Scan the records for the string "agent"; copy each line where it occurs.
----
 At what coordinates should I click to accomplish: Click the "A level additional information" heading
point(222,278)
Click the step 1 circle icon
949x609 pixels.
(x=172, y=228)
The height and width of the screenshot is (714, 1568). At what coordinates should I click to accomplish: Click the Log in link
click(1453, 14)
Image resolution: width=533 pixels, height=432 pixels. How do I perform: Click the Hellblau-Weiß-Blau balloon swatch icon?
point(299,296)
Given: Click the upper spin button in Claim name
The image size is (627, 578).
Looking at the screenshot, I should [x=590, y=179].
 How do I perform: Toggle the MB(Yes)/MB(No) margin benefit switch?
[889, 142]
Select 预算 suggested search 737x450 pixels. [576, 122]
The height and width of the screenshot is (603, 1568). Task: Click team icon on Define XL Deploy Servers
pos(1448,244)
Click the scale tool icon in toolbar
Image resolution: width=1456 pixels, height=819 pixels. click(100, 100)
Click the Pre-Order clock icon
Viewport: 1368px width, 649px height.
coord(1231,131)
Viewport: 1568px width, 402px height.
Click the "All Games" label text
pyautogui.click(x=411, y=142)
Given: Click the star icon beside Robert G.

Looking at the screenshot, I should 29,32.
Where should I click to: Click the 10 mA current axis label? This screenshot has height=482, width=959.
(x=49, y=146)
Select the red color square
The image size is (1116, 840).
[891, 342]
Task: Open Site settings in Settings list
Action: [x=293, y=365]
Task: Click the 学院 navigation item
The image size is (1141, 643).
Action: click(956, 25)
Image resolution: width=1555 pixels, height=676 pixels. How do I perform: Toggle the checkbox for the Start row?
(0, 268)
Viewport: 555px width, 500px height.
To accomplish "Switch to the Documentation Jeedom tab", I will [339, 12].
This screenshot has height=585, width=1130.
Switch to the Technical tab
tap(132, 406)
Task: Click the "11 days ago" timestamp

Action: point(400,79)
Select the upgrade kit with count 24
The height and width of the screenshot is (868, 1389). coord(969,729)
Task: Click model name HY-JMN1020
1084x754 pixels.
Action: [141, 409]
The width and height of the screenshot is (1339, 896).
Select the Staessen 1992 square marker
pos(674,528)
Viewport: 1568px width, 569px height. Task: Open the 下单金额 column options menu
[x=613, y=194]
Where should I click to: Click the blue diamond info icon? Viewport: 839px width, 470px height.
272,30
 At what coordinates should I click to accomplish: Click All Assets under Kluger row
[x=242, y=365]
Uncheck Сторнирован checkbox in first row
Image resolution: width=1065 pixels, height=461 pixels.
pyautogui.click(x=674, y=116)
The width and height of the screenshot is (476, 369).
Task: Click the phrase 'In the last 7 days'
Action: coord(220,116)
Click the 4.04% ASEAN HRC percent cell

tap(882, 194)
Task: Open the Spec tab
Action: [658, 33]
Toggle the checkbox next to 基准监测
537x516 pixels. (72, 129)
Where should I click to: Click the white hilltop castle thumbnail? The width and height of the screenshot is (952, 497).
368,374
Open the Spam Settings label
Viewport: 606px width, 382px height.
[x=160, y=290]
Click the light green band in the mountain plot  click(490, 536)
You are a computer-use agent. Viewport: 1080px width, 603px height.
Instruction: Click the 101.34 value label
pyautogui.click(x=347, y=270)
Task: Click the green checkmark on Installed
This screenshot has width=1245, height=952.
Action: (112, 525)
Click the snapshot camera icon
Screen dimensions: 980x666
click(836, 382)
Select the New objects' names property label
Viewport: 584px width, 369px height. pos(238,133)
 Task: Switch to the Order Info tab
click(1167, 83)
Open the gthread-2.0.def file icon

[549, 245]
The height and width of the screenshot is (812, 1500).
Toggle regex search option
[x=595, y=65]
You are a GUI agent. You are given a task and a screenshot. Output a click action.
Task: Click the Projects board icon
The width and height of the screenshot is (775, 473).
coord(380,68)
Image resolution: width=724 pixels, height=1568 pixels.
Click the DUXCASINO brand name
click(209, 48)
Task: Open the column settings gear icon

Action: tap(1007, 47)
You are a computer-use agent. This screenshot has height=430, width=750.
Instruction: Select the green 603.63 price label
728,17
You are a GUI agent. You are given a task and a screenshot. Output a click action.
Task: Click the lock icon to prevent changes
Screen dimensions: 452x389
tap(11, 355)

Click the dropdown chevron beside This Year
----
#### [ANSWER BOX]
You are a computer-use agent. Viewport: 1080px width, 603px height.
You are a GUI agent. You are given a task and a screenshot. Output a click action.
You are a computer-use agent. This screenshot has height=430, width=750.
You are a GUI agent. You are given a task and a screenshot. Output a click action.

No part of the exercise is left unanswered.